=== Document extract ===
- Specialty: Infectious disease

= Spondweni fever =

Spondweni fever is an infectious disease caused by the Spondweni virus. It is characterized by a fever, chills, nausea, headaches, malaise, joint pain, vertigo, conjunctivitis, rash (usually a maculopapular rash which is itchy), and nose bleeds. Most people with spondweni fever do not have symptoms. Symptoms usually begin 3 days after infection, and in those who do have symptoms, disease is usually mild to moderate and self-limiting.

Rarely, symptoms may be more severe. This includes symptoms of meningitis (light sensitivity, vomiting, vertigo, disorientation, neck stiffness) or vascular inflammation (blood in urine, oral ulcers, blood in the ejaculate, nose bleeds, or the maculopapular rash).

Transmitted by mosquitoes, it is believed to be found mostly in sub-Saharan Africa, but there have been reports of spondweni viruses isolated from wild-caught mosquitos in Haiti.
===
__Parts of the exercise__.
1/ According to the Spondweni fever text, how many days after infection do symptoms usually begin?
2/ Proceed with the Spondweni fever text, continuing from the point where it stops.
=== Stored data ===
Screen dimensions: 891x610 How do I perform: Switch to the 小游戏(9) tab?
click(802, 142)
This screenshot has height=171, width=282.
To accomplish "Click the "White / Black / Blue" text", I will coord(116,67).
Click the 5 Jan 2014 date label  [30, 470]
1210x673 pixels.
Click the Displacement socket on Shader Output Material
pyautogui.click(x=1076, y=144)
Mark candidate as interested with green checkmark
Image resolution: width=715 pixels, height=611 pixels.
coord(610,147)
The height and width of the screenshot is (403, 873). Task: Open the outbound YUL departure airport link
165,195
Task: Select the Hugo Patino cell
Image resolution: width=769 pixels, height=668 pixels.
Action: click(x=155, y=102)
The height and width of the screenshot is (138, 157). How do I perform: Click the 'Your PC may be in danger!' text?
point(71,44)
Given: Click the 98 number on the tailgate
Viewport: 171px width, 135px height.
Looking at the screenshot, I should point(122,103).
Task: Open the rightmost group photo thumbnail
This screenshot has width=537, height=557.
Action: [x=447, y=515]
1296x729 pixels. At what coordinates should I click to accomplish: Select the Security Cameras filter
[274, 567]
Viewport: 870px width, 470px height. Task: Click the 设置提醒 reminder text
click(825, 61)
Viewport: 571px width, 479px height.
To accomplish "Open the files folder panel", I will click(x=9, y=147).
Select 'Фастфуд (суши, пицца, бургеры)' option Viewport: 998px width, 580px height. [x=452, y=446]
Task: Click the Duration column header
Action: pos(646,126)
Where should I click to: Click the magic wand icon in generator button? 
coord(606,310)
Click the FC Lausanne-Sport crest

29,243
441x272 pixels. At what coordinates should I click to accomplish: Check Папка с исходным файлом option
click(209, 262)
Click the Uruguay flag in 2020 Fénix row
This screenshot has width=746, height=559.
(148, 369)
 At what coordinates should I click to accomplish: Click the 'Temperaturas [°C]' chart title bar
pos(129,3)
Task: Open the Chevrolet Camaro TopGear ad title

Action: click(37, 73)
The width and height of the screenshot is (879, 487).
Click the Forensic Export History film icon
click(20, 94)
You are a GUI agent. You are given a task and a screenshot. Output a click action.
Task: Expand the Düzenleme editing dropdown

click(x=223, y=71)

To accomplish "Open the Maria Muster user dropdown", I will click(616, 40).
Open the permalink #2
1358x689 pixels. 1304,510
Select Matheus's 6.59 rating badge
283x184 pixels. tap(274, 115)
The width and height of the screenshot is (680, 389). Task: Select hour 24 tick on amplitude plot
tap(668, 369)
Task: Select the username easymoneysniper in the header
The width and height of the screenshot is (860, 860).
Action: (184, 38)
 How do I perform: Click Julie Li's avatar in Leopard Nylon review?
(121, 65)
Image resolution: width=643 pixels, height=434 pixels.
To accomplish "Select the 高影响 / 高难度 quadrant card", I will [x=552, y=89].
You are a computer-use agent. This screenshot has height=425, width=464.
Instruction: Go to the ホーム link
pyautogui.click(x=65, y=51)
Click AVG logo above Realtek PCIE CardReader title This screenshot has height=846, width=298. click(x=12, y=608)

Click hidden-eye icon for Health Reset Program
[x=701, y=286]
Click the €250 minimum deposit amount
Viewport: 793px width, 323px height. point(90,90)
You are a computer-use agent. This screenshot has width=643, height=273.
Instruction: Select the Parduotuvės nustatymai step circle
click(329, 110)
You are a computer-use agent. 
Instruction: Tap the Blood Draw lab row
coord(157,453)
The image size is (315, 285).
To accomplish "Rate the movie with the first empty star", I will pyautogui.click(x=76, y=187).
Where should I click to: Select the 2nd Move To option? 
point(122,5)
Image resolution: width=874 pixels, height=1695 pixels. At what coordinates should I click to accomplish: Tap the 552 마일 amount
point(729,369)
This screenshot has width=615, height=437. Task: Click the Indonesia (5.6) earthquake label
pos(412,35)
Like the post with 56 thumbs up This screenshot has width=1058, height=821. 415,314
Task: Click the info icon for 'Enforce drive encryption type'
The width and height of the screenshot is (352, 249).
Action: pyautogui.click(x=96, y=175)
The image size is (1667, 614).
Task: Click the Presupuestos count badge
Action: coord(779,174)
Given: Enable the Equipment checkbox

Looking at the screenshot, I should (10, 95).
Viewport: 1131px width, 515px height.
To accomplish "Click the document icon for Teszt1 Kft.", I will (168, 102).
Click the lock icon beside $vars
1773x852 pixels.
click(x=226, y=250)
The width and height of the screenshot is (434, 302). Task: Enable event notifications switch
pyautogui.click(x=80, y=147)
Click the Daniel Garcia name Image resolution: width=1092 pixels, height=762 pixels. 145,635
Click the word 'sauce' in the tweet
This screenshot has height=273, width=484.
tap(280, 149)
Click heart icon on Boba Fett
===
__Results by task__.
1/ Symptoms usually begin 3 days after infection.

2/
Spondweni virus has similar symptoms with Zika virus disease (caused by Zika virus, which is in the same sub-family as the spondweni virus). With similar symptoms, significant serologic cross reactivity between the two viruses (the two viruses share 75% of amino acids that make up their structure), similar geographic endemicity, and limited diagnostic resources in their areas of endemicity (sub-Saharan Africa) it is difficult to distinguish between Zika virus disease and spondweni fever. Prior to improvements diagnosic technology in 1964, many cases of spondweni fever may have been incorrectly characterized as Zika virus disease.

There have been no epidemics of spondweni fever and knowledge regarding the clinical course of the disease is limited to case reports.